Predictions for where Houstan would land were all over the map. He backed out of the NBA Draft Combine, leaving some to believe he was either done testing the waters in the NBA Draft and returning to Michigan or that he had a promise to go somewhere in the first round.
Caleb Houstan was a high school standout who struggled in his lone year at Michigan. But he did enough to intrigue the Orlando Magic and give him a chance to shine on a bigger stage.
Mock drafts had him as a late first-round pick at his highest to the middle of the second round. No one knew where this former high school standout would go.
Houstan’s stats did not jump off the page, only averaging 10.1 points, 1.4 assists, 4.0 rebounds and 0.7 steals per game in college. He had shooting splits of 38.4/35.5/78.3. It was hard to point to any one thing Houstan did well and he did not have too many standout games — two 21-point efforts in back-to-back games against Rutgers and Illinois in february were his strongest individual outings.
From the outside looking in, some fans may think this was a reach.
On the other hand, Houstan was ranked eighth in his high school recruiting class by ESPN and has some of the highest potential out of any 19-year-old in this draft.
The Canadian-born prospect played at Montverde Academy in Central Florida for one of the best coaches and high school systems in the country. He was second on his high school team in scoring averaging 13.6 points per game (only behind lottery pick Jalen Duren). He shot the 3-pointer extremely well at 39 percent from deep.
All that talent is still there even though he struggled at Michigan.
He uses his 6-foot-8, 205-pound frame to his advantage, grabbing 4.7 rebounds per game in high school with the help of his 7-foot-0 wingspan.
Houstan has the ability to shoot with the best of them and did not get the chance to prove that fully in college.
He is a great spot-up shooter and that is where most of his points come from. It seems to be where he is most comfortable on the court, coming off of screens and dribble hand-offs to hit threes.
His highest scoring career game in college came against Rutgers where he scored 21 points shooting 5 for 9 from behind the arc. This proves his ability to command the defense not to sag off him from the outside, which helps all the players around him get better looks towards the rim.

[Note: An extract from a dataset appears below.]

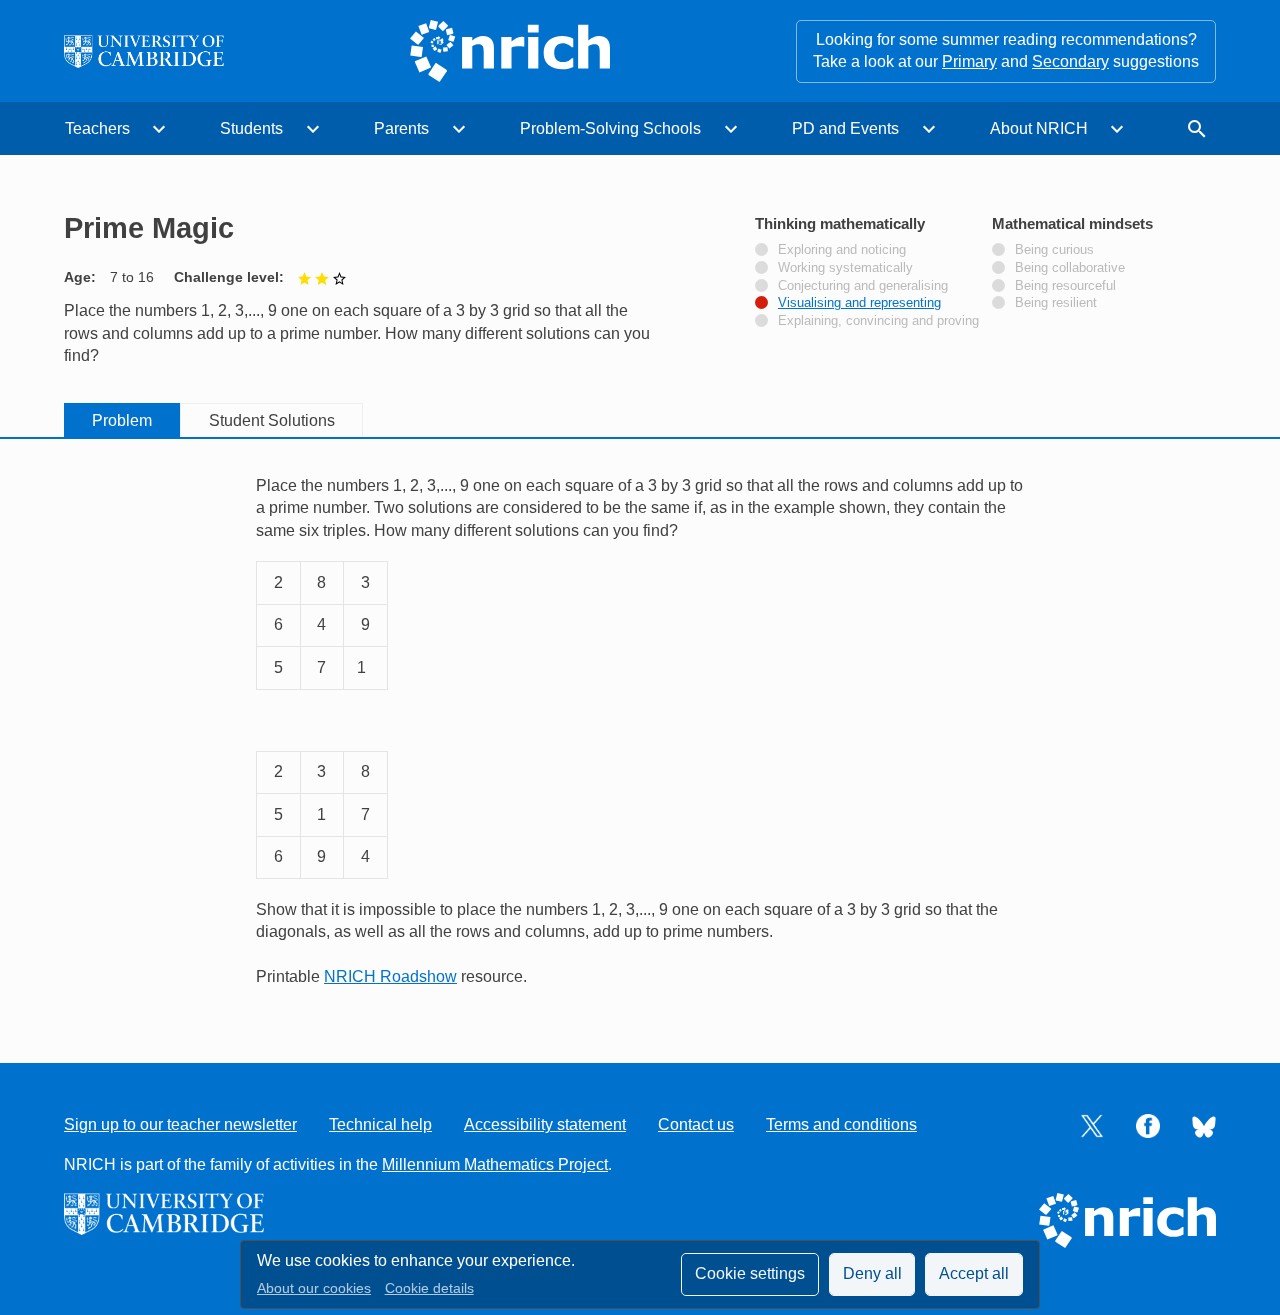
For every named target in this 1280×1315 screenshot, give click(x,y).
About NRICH (1039, 128)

Defenders contesting his shot do not seem to bother him much, as he has a very high release point on his jumper. He has very deep range that should translate well to the next level.
His dribble pull-up and any shot of the dribble really are glaring weak spots in his game. He moves very well off the ball but when it comes to creating his own shot he struggles.

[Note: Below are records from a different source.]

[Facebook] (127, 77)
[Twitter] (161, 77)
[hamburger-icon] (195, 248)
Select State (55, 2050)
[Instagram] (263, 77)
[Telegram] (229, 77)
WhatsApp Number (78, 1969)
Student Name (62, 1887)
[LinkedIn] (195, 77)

He relies heavily on the strength and play of his teammates to get open shots. Playing at the professional level should actually help his game because when the defense is focused on other players his game will flourish.
Houstan’s ball-handling could use some work, but that is not what is expected of him for his height and play style. He passes well in transition because of his ability to see over the defense. But in the half-court set, he can make some telegraphed passes.
His defense is serviceable. He will be a target but he also probably won’t win any defensive player of the year awards anytime soon. His bright spot on this end of the ball is his off-ball and rotational defense. He uses his length to help on opponents driving to the basket and can contest and alter shots with his wingspan.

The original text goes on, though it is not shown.